Representative real-time association and dissociation profiles corresponding to the injection of the Head(wt) region (175 nM) over trisaccharide A (blue) or trisaccharide B (red) conjugated BSA. Premixing the Head(wt) region with a 2-fold excess of heparin resulted in no detectable binding to either conjugate (cyan and orange profiles for trisaccharide A- and trisaccharide B-BSA, respectively).

Figure 5. Structure of the DBL1α₁-CIDR1γ VarO-Head region.

(A) Overall view of the structure of the Head region with subdomains coloured as in Figure 6. (B) Superposition of the DBL1α₁ structure determined earlier (in cyan) upon the DBL1α₁ domain in the Head structure (in blue). The NTS region is in black for the earlier cleaved structure and in mauve for the Head structure. The view is rotated 180° from (A).

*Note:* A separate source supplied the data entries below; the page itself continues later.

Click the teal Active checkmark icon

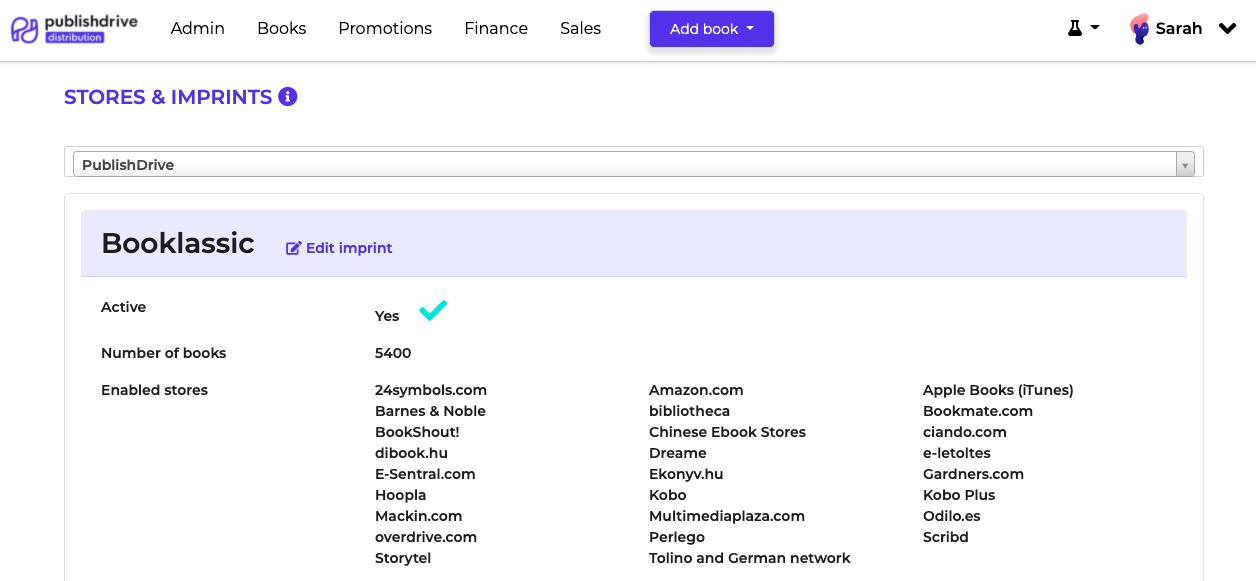coord(433,311)
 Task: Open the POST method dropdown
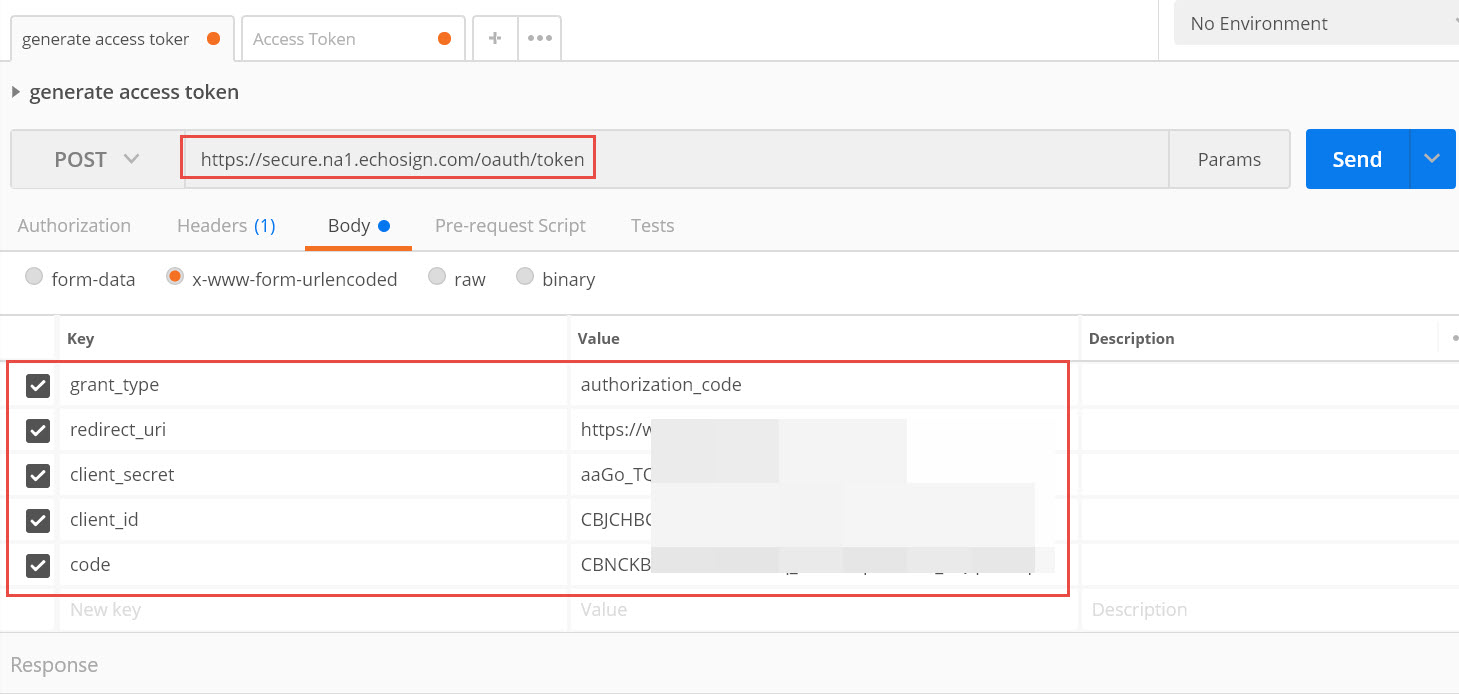pos(96,160)
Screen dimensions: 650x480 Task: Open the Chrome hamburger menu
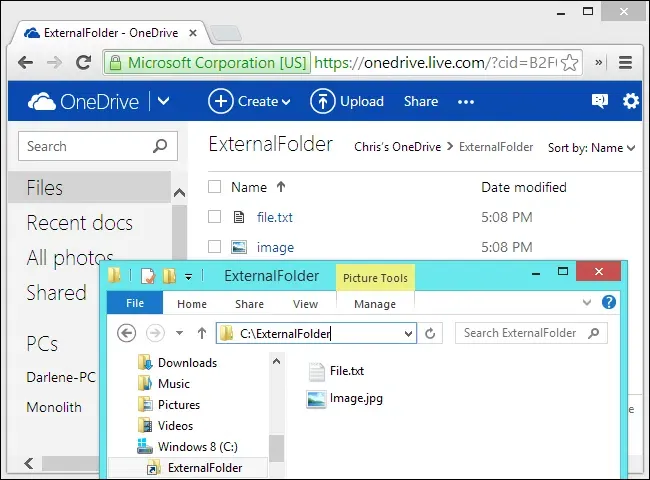(x=625, y=62)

Figure 6. Sequence and secondary structure of DBL1α₁-CIDR1γ VarO-Head region.

The sequence is indicated in single letter code. Cylinders represent helices and arrows represent β strands. NTS is mauve; DBL1α₁ subdomains 1, 2, and 3 are light blue, green, and blue, respectively, while CIDR1γsubdomains 1 and 2 are orange and red, respectively. Cysteines, given by their canonical nomenclature, are in yellow. DBL1α₁ helices up to αH8 without primes (′) refer to helices common to all known DBL structures. Mutations that affect RBC binding are highlighted as white letters on a dark blue background. The sequences corresponding to the PolV tags are shown with backgrounds cyan (PolV1), pink (PolV2), green (PolV3) and orange (PolV4). Motif H3 is shown in red.

Figure 7. Structure of the CIDR1γ-VarO domain.

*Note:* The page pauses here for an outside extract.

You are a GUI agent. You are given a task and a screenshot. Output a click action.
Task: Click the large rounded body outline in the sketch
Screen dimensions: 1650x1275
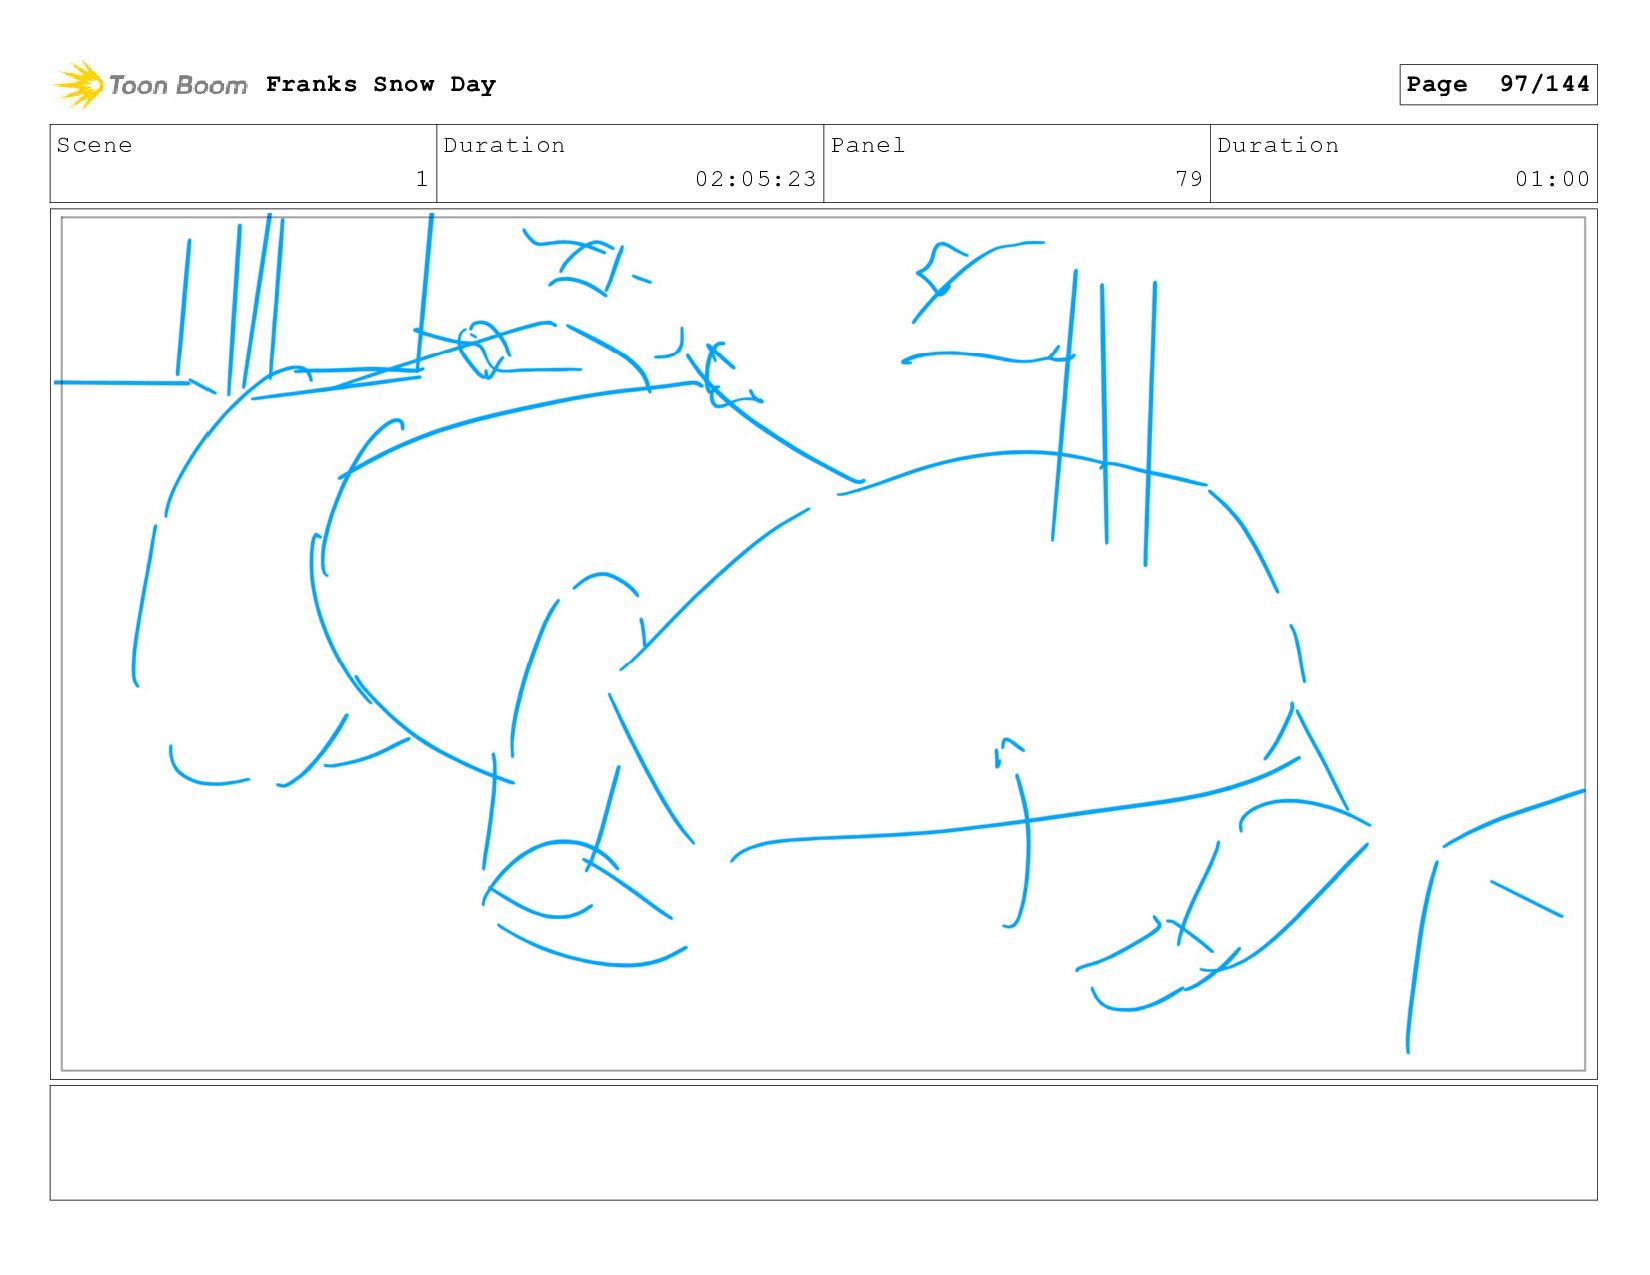pos(960,650)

(A) Superposition of the CIDR1γ -VarO domain (orange) upon the CIDRα-MC179 domain (turquoise). (B) Space-filling representation of CIDR1γ -VarO and CIDRα-MC179 domains.

Figure 8. Localisation of the RBC binding site.

(A) An overall view of the Head in a space-filling representation (NTS region in mauve, DBL1α₁ domain in grey, CIDR1γ domain in orange) with the docked blood group A trisaccharide (green- carbon, black - oxygen and blue - nitrogen) and heparin (carbons in yellow) molecules in stick representation. (B) Detail of the RBC-binding site with side chains whose mutations affect binding highlighted (carbons in yellow, nitrogens in blue and oxygens in red).

Figure 9. Interface between the DBL1α₁ and CIDR1γ VarO domains.

The two domains are represented with the contact surface, normally buried in the interface, facing the viewer (A) Electrostatic surface (red - negative and blue - positive; the scale is from −0.046 to 0.051 kT.e⁻¹); (B) hydrophobic surface (green - hydrophobic, white - hydrophillic); (C) residue conservation across DBL1α₁-CIDR1γ PfEMP1 proteins (from dark purple - highly conserved to blue - variable). The outline of the contact surface is shown as a green and black line.

Figure 10. Localisation of the PolV1-4 and High rosetting motif H3 relative to the RBC binding site on DBL1α₁.

The PolV tags are shown in stick representation: PolV1 (sequence DMFLP, cyan), PolV2 (sequence LREDW, pink), PolV3 (sequence IWKALT, pale green) and PolV4 (sequence PTYLD, orange). Motif H3 is shown in red. The docked trisaccharide is shown as in Figure 8. (A) Space-filling representation and (B) ribbon representation. PolV2 and 3 lie in αH5, PolV4 motif is the main constituent of αH5′. PolV1 tag is located between αH3 and αH4, in the area adjacent to the binding site. All PolV are part of the scaffold and not accessible to the surface. Palo Alto 89F5 VarO has a H3 motif located at the beginning of αH4 (shown in red), which is surface exposed and located adjacent to the trisaccharide binding site. Motif H2 (TCA/GAK/TV/M) is located at the end of αH5 and is not well conserved in VarO (its sequence is TC₂₇₀ SAPY). It is situated on the opposite face with respect to motif H3 and the RBC binding site (not shown). Motif H1 (RFSKN) is not present in VarO.